§ Goal of the exercise
The lines to transcribe begin with the one containing "Task: Click the" and end with the last line below; reproduce them exactly, without the pictures.

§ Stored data
◇ ◇ ◇ ◇ ◇
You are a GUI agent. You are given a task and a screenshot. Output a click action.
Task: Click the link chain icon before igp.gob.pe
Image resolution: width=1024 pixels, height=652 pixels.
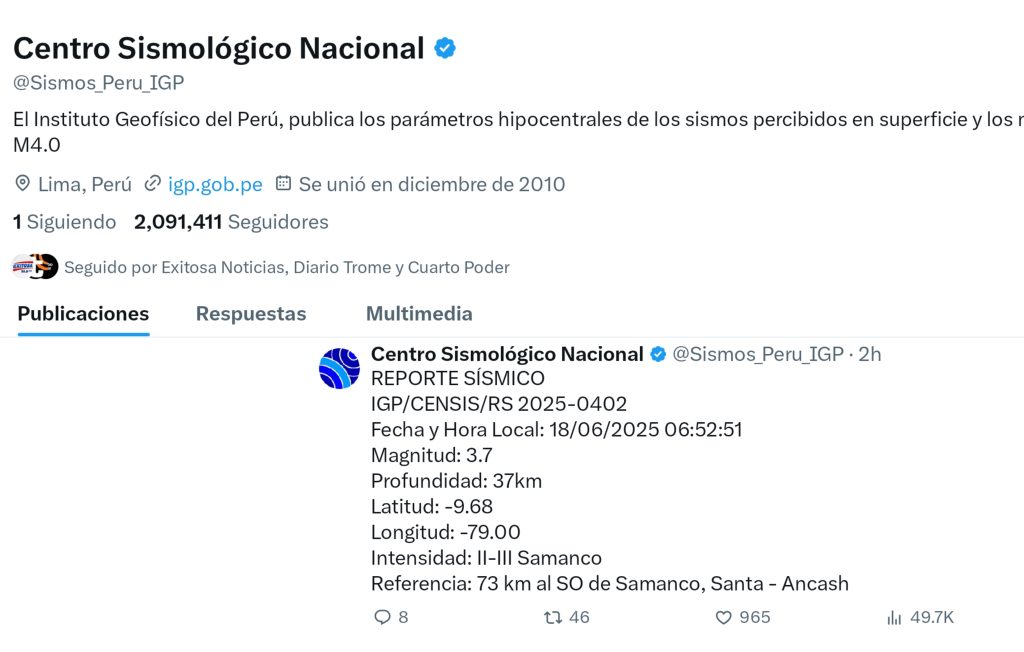click(152, 184)
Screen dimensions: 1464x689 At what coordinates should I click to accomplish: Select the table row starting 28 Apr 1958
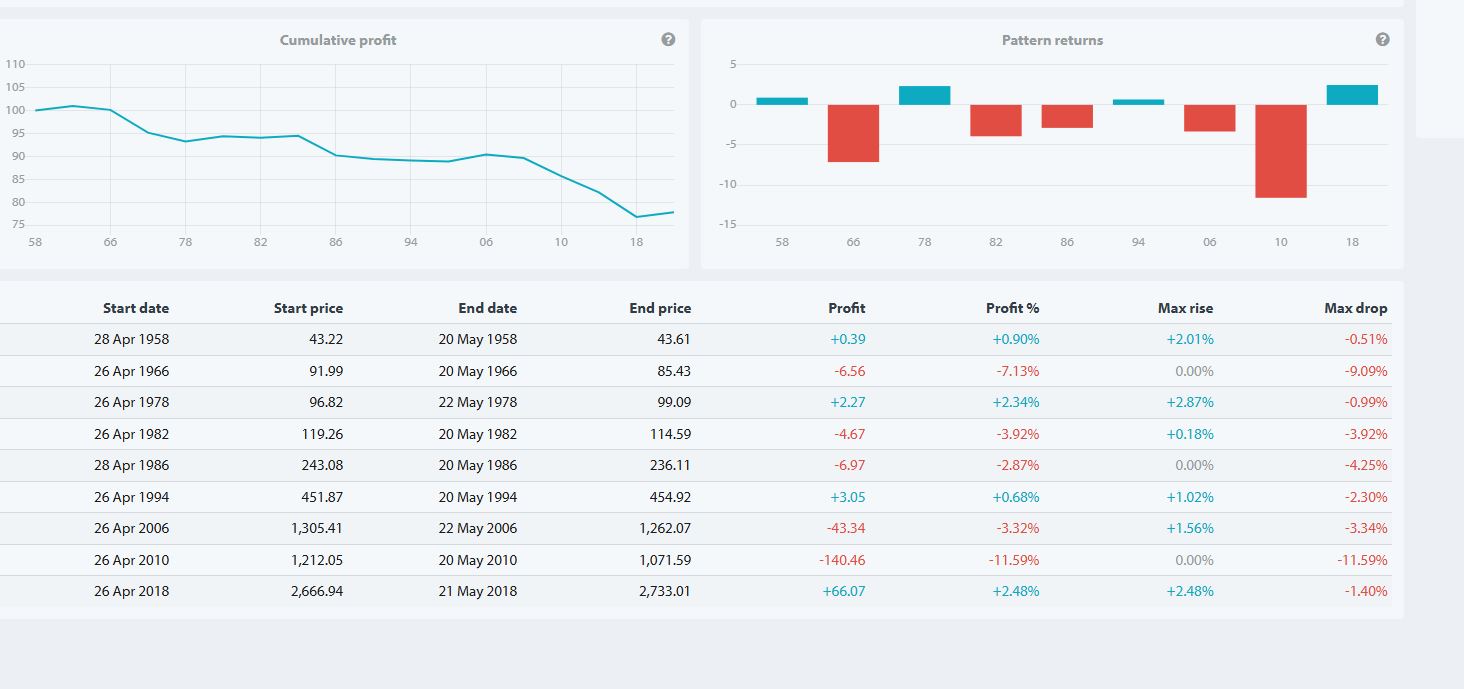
◇ ◇ ◇ ◇ ◇
§ Output of the task
Task: Click the link chain icon before igp.gob.pe
Image resolution: width=1024 pixels, height=652 pixels.
click(152, 184)
Screen dimensions: 1464x689 At what coordinates should I click to accomplish: Select the table row starting 28 Apr 1958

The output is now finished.